Depuis la capitale congolaise, la Conférence Épiscopale Nationale du Congo (CENCO) a lâché un pavé dans la mare. Dans un communiqué au vitriol, signé par Mgr Donatien Nshole et frappé du sceau d’une institution qui ne plie pas face au chaos, les évêques ont braqué les projecteurs sur une tragédie qui déchire la République Démocratique du Congo (RDC) : la traque sanglante des Swahilophones. Ce n’est pas un simple bout de papier orné d’une carte stylisée et d’une croix ;

c’est un cri, un uppercut à une société qui vacille au bord du gouffre.

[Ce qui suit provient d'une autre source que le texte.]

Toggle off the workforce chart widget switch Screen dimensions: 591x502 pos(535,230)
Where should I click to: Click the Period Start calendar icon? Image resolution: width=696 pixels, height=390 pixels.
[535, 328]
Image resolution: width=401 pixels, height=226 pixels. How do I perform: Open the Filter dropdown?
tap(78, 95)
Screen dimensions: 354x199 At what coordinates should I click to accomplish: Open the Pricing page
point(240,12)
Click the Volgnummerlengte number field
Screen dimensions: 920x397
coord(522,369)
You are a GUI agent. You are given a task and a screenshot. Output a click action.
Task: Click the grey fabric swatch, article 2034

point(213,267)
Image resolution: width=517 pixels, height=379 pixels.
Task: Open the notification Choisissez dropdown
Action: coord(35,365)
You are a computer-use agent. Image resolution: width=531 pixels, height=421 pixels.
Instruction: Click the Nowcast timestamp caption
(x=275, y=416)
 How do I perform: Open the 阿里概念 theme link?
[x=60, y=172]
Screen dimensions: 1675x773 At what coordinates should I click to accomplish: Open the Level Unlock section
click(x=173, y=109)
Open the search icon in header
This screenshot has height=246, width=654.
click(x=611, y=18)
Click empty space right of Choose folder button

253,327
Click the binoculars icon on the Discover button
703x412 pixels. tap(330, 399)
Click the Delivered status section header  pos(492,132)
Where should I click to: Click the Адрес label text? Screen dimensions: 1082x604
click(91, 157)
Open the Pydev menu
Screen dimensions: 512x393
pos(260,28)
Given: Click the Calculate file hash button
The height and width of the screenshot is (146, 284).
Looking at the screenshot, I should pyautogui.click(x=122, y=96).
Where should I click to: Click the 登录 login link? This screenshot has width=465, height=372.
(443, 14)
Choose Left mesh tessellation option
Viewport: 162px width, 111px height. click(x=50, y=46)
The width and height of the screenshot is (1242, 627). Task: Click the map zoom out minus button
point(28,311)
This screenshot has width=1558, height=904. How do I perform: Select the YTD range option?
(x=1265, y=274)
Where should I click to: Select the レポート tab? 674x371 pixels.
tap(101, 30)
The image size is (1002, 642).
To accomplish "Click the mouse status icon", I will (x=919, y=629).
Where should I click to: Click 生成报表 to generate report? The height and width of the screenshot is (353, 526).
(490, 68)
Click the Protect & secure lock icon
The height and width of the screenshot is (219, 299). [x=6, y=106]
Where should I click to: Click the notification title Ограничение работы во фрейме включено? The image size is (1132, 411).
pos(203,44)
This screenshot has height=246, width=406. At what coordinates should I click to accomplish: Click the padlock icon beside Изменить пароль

L’EST EN FEU, UNE CHASSE SANS MERCI
Dans les ruelles poussiéreuses des KInsahsa, le tableau est sinistre. Les Swahilophones, ces Congolais dont la langue résonne des accents de l’Afrique de l’Est, sont dans le viseur. Accusés d’être des infiltrés, des traîtres ou des complices des milices qui pullulent dans la région, ils tombent sous les coups d’une violence aveugle. Les évêques catholiques n’y vont pas par quatre chemins : c’est une campagne de haine qui rappelle les heures les plus noires des Grands Lacs.
DES MOTS QUI TUENT
MAIS D’OU VIENT CE POISON ?
Les prélats pointent un doigt accusateur vers certaines tribunes politiques. Les discours de haine, relayés sur les réseaux sociaux, diabolisent les Swahilophones comme une cinquième colonne. « Une prédication pour la discrimination », tonne le communiqué, et l’écho est glaçant : on dirait les prémices des massacres qui ont ravagé le Rwanda ou le Burundi. Dans une situation explosive d’avancée des rebelles du M23/AFC, ce jeu avec le feu pourrait transformer la RDC en brasier. Les évêques sonnent l’alarme : si cette ségrégation s’enracine, les conflits intercommunautaires risquent de devenir une bombe à retardement.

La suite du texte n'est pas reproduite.